In a Monday morning video posted to his Facebook page, Giuliani said that when he got "hit on the back" it was "as if a boulder hit me."

"It knocked me forward a step or two. It didn't knock me down, but it hurt tremendously," he said.

Giuliani, a Republican, also said that the suspect called him a "woman killer" whose "party kills women."

The man "might have made a reference to the word abortion in there, but mostly it was killing women," he said.

Footage the New York Post released did not appear to show Rudy Giuliani lurching forward or falling after the man slapped his back.

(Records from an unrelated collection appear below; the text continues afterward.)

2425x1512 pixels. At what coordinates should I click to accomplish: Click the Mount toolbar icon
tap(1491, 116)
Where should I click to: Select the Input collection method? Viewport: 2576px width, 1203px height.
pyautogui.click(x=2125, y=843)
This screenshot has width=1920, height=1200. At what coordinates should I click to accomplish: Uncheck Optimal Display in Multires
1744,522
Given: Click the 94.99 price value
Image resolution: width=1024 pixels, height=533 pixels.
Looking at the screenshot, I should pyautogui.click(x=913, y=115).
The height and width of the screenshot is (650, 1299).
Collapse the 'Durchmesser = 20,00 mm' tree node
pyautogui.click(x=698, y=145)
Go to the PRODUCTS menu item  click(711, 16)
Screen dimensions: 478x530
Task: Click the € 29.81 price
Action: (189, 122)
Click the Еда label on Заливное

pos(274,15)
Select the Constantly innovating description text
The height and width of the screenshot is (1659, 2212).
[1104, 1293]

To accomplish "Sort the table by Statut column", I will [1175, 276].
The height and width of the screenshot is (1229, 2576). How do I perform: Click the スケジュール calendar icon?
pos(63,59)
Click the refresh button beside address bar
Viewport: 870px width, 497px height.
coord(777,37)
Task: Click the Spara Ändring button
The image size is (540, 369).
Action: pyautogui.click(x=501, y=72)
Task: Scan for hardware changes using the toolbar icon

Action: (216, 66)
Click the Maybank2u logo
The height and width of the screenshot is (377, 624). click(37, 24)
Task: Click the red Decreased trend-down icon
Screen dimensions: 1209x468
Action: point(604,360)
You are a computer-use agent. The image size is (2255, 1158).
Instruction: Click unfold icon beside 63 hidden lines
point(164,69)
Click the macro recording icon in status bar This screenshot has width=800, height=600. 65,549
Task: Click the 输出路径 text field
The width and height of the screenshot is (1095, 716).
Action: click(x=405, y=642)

The video appeared to show Giuliani standing upright and pointing at the man.

The man involved in the incident with Giuliani is a store associate at a ShopRite location in the Charleston neighborhood Giuliani was visting. ShopRite's parent company said the man, identified by police as 39-year-old Daniel Gill, was "suspended pending termination" over the matter.

An NYPD spokesperson told Insider that police arrested Gill and charged him with second-degree assault.

The NYPD told Insider that the employee slapped Giuliani on his mid-back while saying, "What's up, scumbag?"

Police said Giuliani refused medical attention at the scene.

On Monday, Giuliani called for Gill to be fired from his job and prosecuted in order to make an example out of him.

"You're darn right I think he should be prosecuted," Giuliani said in the Facebook video. "A lot more of these crazy pro-choice people are going to start attacking people and they're doing it already."

Giuliani explained, "This has to stop."

Meanwhile, Gill was arraigned in Staten Island Criminal Court on Monday on misdemeanor charges of assault in the third-degree, menancing in the third-degree and harrassment in the second-degree.

A judge released Gill without bail.

Giuliani told investigators that the impact from the slap caused him to "stumble forward," resulting in pain and swelling to his back, according to a criminal complaint.

An attorney from the Legal Aid Society is representing Gill in the case. The organization did not immediately respond to a request for comment by Insider on Monday.